Source data:

==============================

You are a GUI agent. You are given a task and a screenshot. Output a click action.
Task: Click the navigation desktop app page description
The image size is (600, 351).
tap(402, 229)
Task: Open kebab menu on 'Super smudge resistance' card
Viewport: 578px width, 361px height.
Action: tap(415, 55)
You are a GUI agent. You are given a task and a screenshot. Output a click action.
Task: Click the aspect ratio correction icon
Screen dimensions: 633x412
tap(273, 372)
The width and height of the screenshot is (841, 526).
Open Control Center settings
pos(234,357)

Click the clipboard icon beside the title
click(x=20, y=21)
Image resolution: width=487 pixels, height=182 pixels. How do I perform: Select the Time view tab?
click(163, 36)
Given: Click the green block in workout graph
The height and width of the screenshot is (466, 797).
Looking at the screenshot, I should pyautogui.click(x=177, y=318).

==============================

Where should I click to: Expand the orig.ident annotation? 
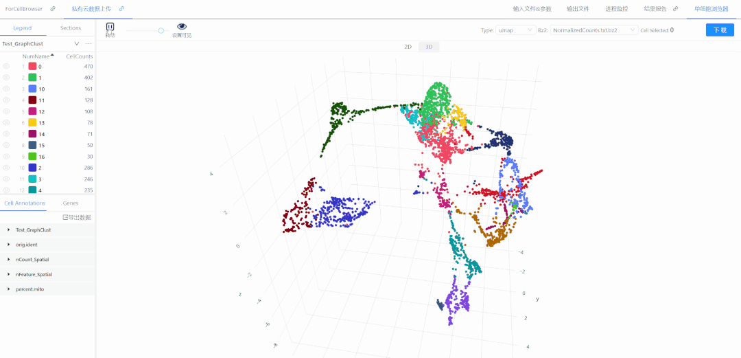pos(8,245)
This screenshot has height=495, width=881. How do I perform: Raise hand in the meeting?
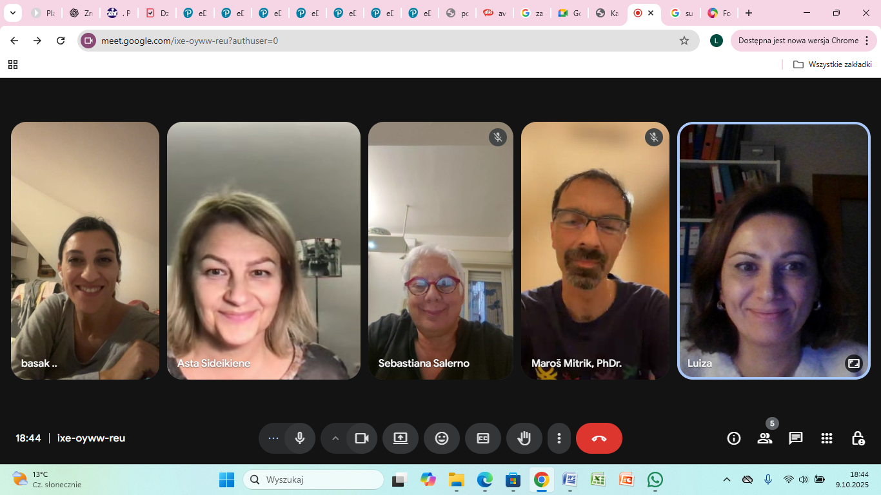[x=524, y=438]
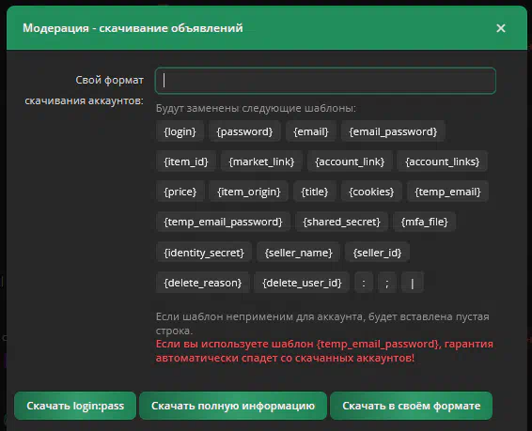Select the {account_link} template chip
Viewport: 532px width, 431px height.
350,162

==============================

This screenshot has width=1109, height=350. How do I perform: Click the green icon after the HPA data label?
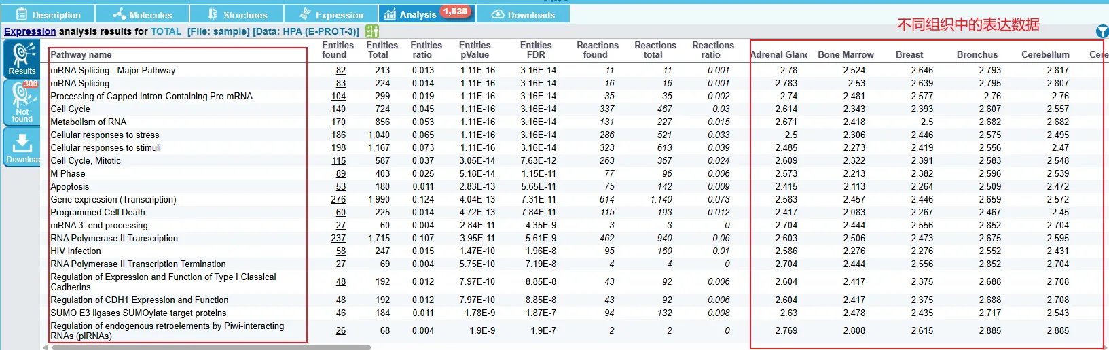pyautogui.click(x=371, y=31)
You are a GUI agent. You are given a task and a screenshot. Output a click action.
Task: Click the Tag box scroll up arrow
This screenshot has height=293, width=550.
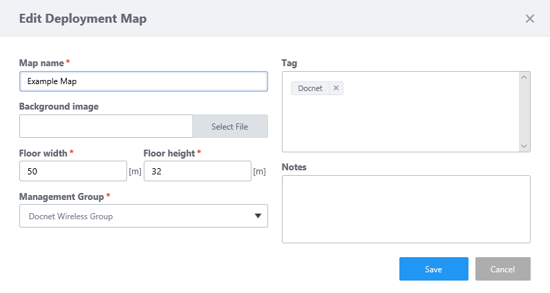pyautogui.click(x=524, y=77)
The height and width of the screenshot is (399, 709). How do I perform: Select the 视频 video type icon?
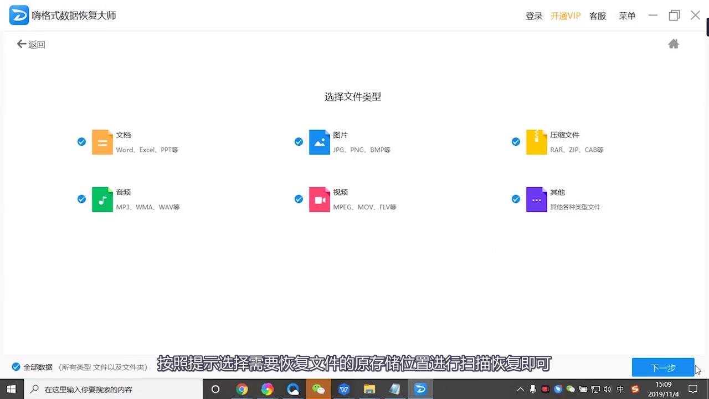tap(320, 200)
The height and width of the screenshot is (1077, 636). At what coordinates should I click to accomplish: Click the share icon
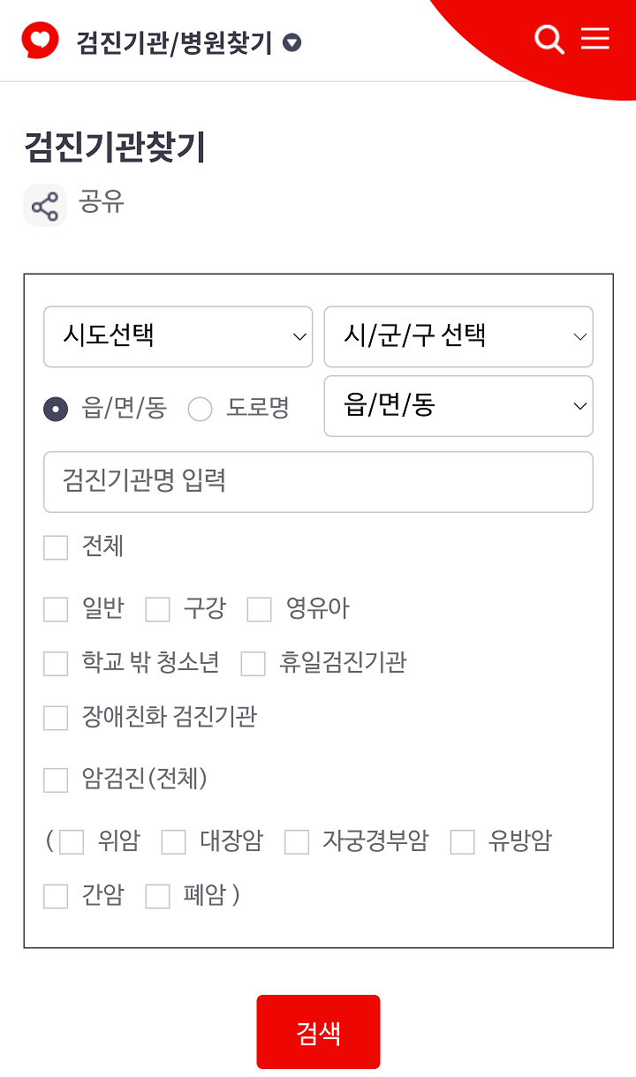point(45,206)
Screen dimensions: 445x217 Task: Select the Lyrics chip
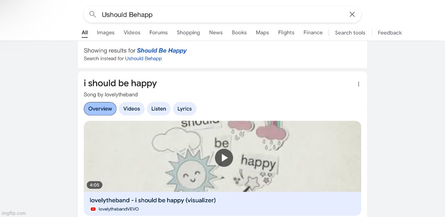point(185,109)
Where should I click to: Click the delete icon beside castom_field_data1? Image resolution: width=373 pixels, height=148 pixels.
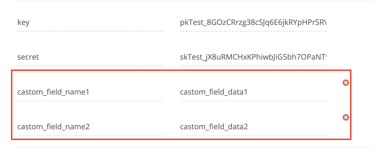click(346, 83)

==============================

In the stretch from the line containing "The height and width of the screenshot is (1077, 636)." through the line containing "click(346, 83)", substitute "button" for "icon" and give those lines again with nothing else changed. Omit the pictures.

Expected output:
The height and width of the screenshot is (1077, 636). At what coordinates should I click to accomplish: Click the share button
point(45,206)
Screen dimensions: 445x217 Task: Select the Lyrics chip
point(185,109)
Where should I click to: Click the delete button beside castom_field_data1? Image resolution: width=373 pixels, height=148 pixels.
click(346, 83)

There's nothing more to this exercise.